Wer ermittelt denn da, und wie?
Wir haben drei Möglichkeiten: Wir können selber Ermittlungen einleiten, mit unseren eigenen Leuten und in Zusammenarbeit mit unseren Partnern. Wir können die Informationen auch an andere Nichtregierungsorganisationen weitergeben, die sich auf einem bestimmten Gebiet besser auskennen, oder wir leiten unser Wissen an zuständige Strafverfolgungsbehörden weiter.
Wir wissen zum Beispiel, dass Elfenbein oft über die Häfen in Mombasa in Kenia und Daressalam in Tansania aus Afrika exportiert wird. Da sind wir vor Ort und versuchen Whistleblower-Netzwerke aufzubauen. Wir versuchen, so viele Informationen wie möglich über diese Verbrechergruppen zusammeln.
Das hört sich ziemlich heikel an.
Das ist es auch. Einige aus meinem Team - ich eingeschlossen - waren einmal bei Sicherheitsdiensten, Geheimdiensten oder beim Verfassungsschutz tätig. Ich selbst mache das schon seit fast 20 Jahren. Wir wissen, wie man so etwas angeht, ohne dass es jemand mitbekommt, ohne ungewollte Aufmerksamkeit zu erregen.
Warum haben die Bewohner vor Ort denn so viel Angst?
Weil sich mit Wilderei und ähnlichen Verbrechen viel Geld machen lässt. Das ist ein Multi-Milliarden-Dollar-Geschäft. Beim Elfenbeinhandel zum Beispiel sind sowohl in Afrika als auch in Empfängerländern in Asien einflussreiche Leute beteiligt: das organisierte Verbrechen, korrupte Politiker und Regierungen und korrupte Sicherheits-Beamte genauso wie angesehene Unternehmen, die ihre Import- und Export-Lizenzen für Schmuggel missbrauchen.
In einigen afrikanischen Ländern haben solche Leute überall das Sagen. Deshalb kann ich die Angst der Menschen dort gut verstehen. Wenn man seine Informationen nicht anonym weitergibt, kann es sehr gefährlich werden.
Wie anonym ist Wildleaks denn?
Es ist völlig anonym. Nicht einmal wir wissen, wer uns etwas schickt und wo die Informationen herkommen. Unsere Seite basiert auf dem sogenannten Tor-Netzwerk. Eine bessere Technologie, die Nutzer zu schützen, gibt es auf dem Markt nicht.
Wie groß ist das Problem mit der Wilderei und dem Schmuggel von Tieren?
Ein Paar Stoßzähne sind in Kenia drei oder vier Jahresgehälter wert.
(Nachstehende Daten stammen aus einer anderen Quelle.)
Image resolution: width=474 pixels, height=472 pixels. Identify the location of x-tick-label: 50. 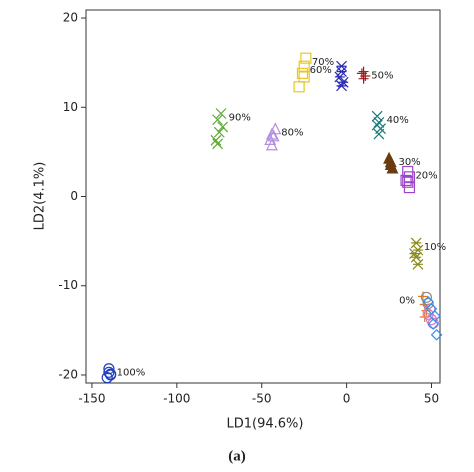
(432, 399).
Je nach Region können die Wilderer einige hundert Dollar dafür bekommen. Das ist dort sehr viel Geld. Auf dem Weg nach Asien steigen die Preise dann schnell an. Auf dem Schwarzmarkt in China werden dann schon 3000 Dollar pro Kilogramm gezahlt. Die Preise für Elfenbein und Nashorn-Horn sind in den vergangenen Jahren geradezu explodiert. Der Schmuggel lohnt sich wieder richtig. In China ist die Nachfrage nach solchen Produkten stark gestiegen. Die Mittelklasse dort kann sich jetzt mehr leisten. Die Kartelle, die in den Elfenbeinschmuggel verstrickt sind, begehen auch andere Verbrechen wie Menschen- oder Drogenhandel. Das Problem ist also äußerst vielschichtig. Um so wichtiger ist es dabei, gemeinsam gegen die Verbrecher vorzugehen. So weit sind aber leider noch nicht.
Glauben Sie trotzdem daran, dass sie Erfolg haben werden?
Wir ermitteln gerade in drei großen Fällen, alle betreffen Elfenbeinhandel in Afrika. In einigen Monaten werden wir vermutlich mehr wissen. Dabei geht es uns nicht um die kleinen Fische. Wir versuchen, die Netzwerke der Wilderer zu durchdringen und zu verstehen. Unser Ziel ist, die Hintermänner dingfest zu machen.